全業態すべてを合わせた2022年10月度売上状況は、前年同月比で114.8%となり、14.8%の増加を記録した。これは前回月から継続する形で11か月連続の増加。前年同月と比べると日取り(休日や土曜日の日数)の上では土曜日は同数だが休日は1日多く、売上の観点ではプラス。気象環境では雨天日は東京・大阪ともに多く、平均気温は東京・大阪ともに低めで、客足への影響判断はマイナスと解釈できる。
新型コロナウイルスの流行による外出自粛や多人数が集まる場所への忌避感は強いものの、行動制限や営業制限が解除されたことで、客足は戻りを見せている。さらに全国旅行支援や水際対策の緩和措置も客足の回復に大きな貢献を果たしている。
結果として客数は全体では前年同月比でプラス6.3%を示した。一方で客単価はプラス8.0%となり、結果として総合売上はプラス14.8%に。
業態別に詳しく動向を見ると、ファストフードは全体では前回月から継続する形で20か月連続のプラス(プラス9.9%)。ハンバーガーチェーン店がメインの洋風だが、そのメイン企業となるマクドナルドは、ファストフード全体をけん引するかのような好調さを示している。今回月では「秋の定番メニューと新商品の好調に、宣伝効果もあり」と説明されており、月見バーガーシリーズが好評を博したようだ。結果として売上はプラス10.8%とプラスに。ちなみに3年前同月比、つまり新型コロナウイルス流行前となる2019年10月との比較では、プラス35.9%を示している。
なおマクドナルド単体の2022年10月における営業成績はプラス9.0%(売上、既存店、前年同月比)とプラスを示している。客数はプラス1.4%、客単価はプラス7.5%と堅調な伸び。
牛丼チェーン店を含む和風は、客数はプラス1.8%、客単価はプラス9.1%となり、売上はプラス11.0%。麺類は客数プラス5.5%、客単価はプラス7.1%となり、売上はプラス13.0%。和風は「朝食の販売促進とデリバリーの増加」とある。持ち帰り米飯/回転寿司は売上がプラス5.1%。「「持ち帰り米飯」でのサイドメニューの増加や価格改定による客単価上昇」とある。
ファミリーレストラン部門は客数ではプラス13.4%、客単価はプラス6.0%、売上はプラス20.3%。新型コロナウイルス流行前との比較となる3年前同月比では失速を示している(売上マイナス3.3%)。
パブ/居酒屋部門では、パブ・ビアホールの売上はプラス54.1%、居酒屋の売上はプラス47.6%。部門全体では売上はプラス49.7%を示した。「小人数の個人客中心に回復基調が続いているが、夜間の二次会需要や法人の宴会需要などは戻りが非常に鈍い」と説明されている。
ディナーレストラン(高級レストランに代表されるリッチスタイルな専門飲食店)は客数はプラス17.4%、客単価はプラス6.3%で売上はプラス24.8%を示した。「コロナへの警戒感が薄れたせいか店内需要が戻りはじめ」「観光地などの立地によっては、訪日外国人客も戻りはじめ」との説明がある。一方で「人手不足で営業時間を増やせない」との話も。
今回月で68回目となるプレミアムフライデーの影響だが、解説コメントでは一切そのフレーズは確認できなかった。新型コロナウイルスの流行でそれどころではない、そもそも在宅勤務が増えているため実施する機会もないのが実情だろう。

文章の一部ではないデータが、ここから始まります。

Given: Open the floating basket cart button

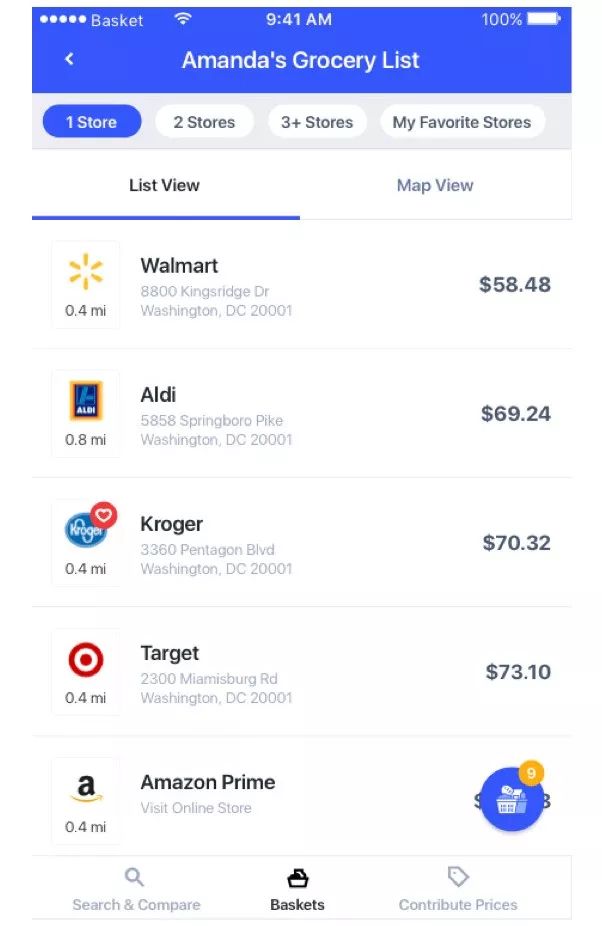Looking at the screenshot, I should 512,799.
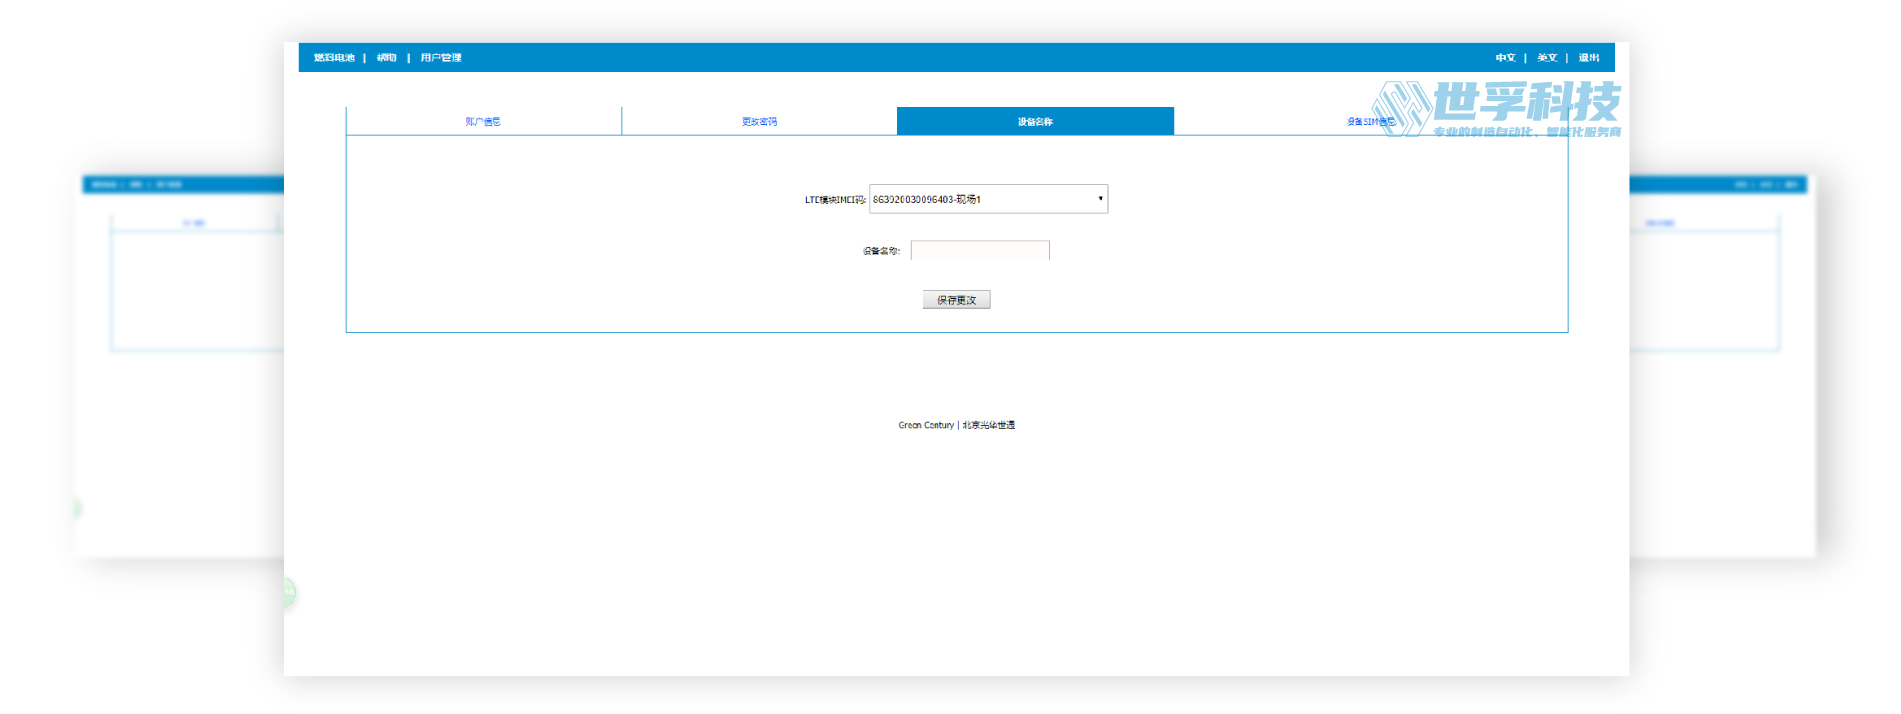Screen dimensions: 1901x714
Task: Open the 用户管理 menu in the top bar
Action: point(441,58)
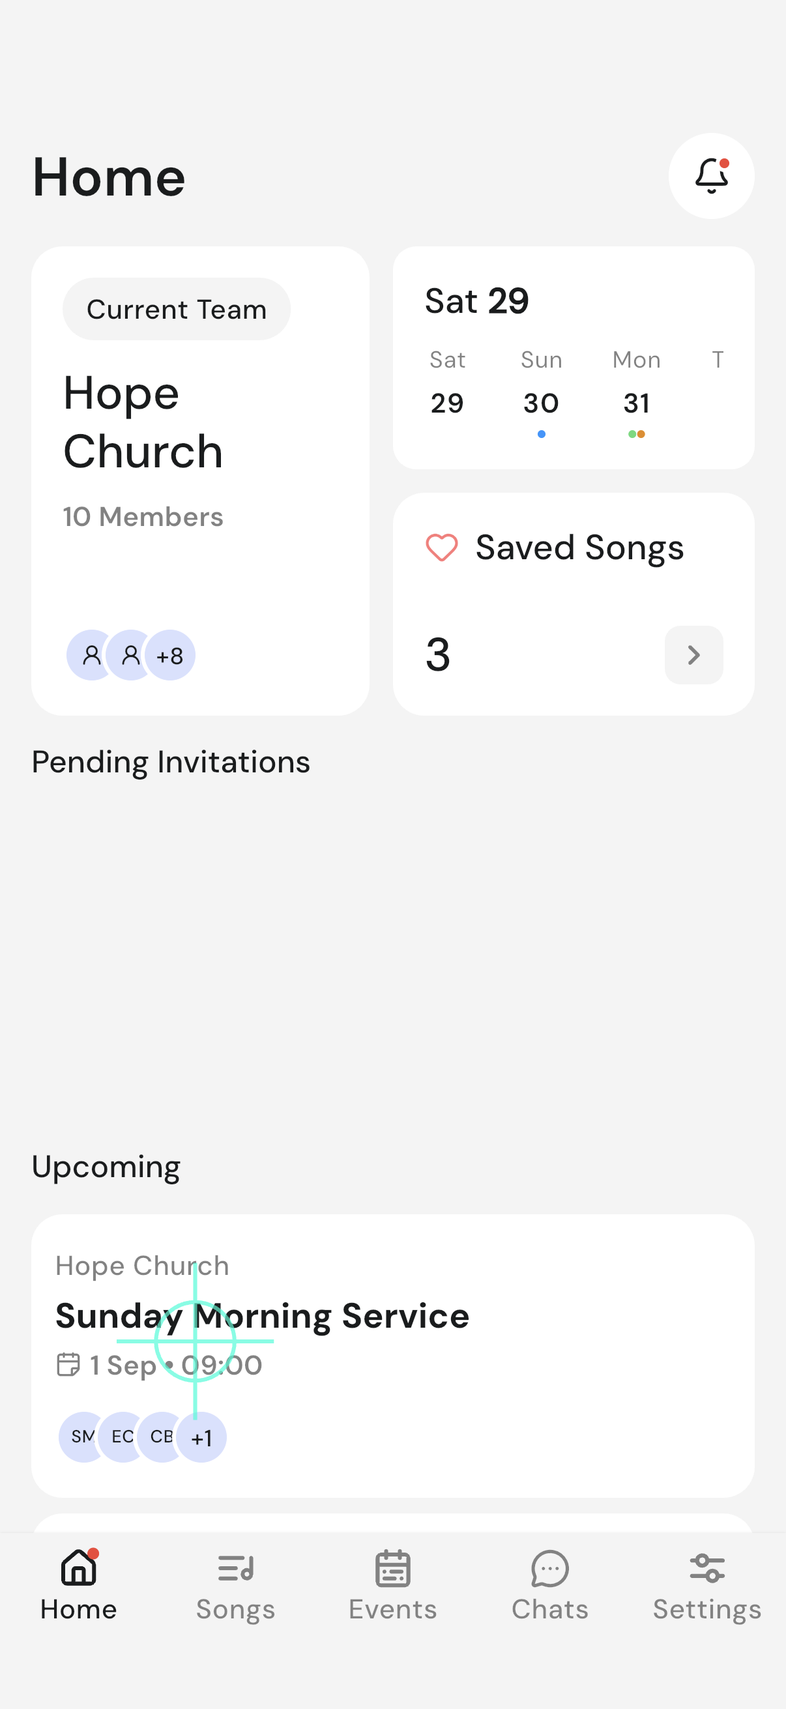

↑ 外食産業前年同月比・全店データ(2022年10月分)

↑ 外食産業売上前年同月比(業態別)(2022年10月)

↑ 外食産業売上3年前同月比(業態別)(2022年10月)
コロナ禍前と比べても
ファストフードはプラス。
2015年7月からは軟調化開始から1年が経過することもあり、該当事業の「前年同月比における」マイナス幅は縮小。そして昨今ではヒット作も相次ぎ、数字の上でも明らかに復調している。現在はかつて自他ともに認められていた「洋風、そしてファストフード全体のけん引役」の立場に戻り、月次で毎月のように売上高の前年同月比1割前後のアップを示している。今後どこまで良好な数字を見せ、さらには外食全体の機関車的役割を果たすのか楽しみではある。
ファストフード内の和風のメインとなる牛丼チェーン店だが、吉野家を中心にこれまでの廉価店の店舗イメージから少しずつ、そして確実に、ワンステップ上の価格帯における商品展開を行う業務スタイルにシフトしている。客数の減退と客単価の上昇が連動して起きる状況が継続し、中期的戦略転換が数字となって表れている。
ファミレスは2016年以降は、雰囲気的にそれまでのような好調さとは異なる様相が見えつつある。中食に多分に客を奪われている感はあるが、もう少し状況を眺めたいところ。客数の伸び悩みが顕著ではある。報告書でも「客足が伸びない最近の傾向」との表記があるほど。しかし焼き肉だけは例外で、客数が伸び続けており、ファミレス部門におけるトレンドが変化しているのだろう。チェーンストアでも精肉部門は堅調なことから、食生活の変化の波に乗っているようだ。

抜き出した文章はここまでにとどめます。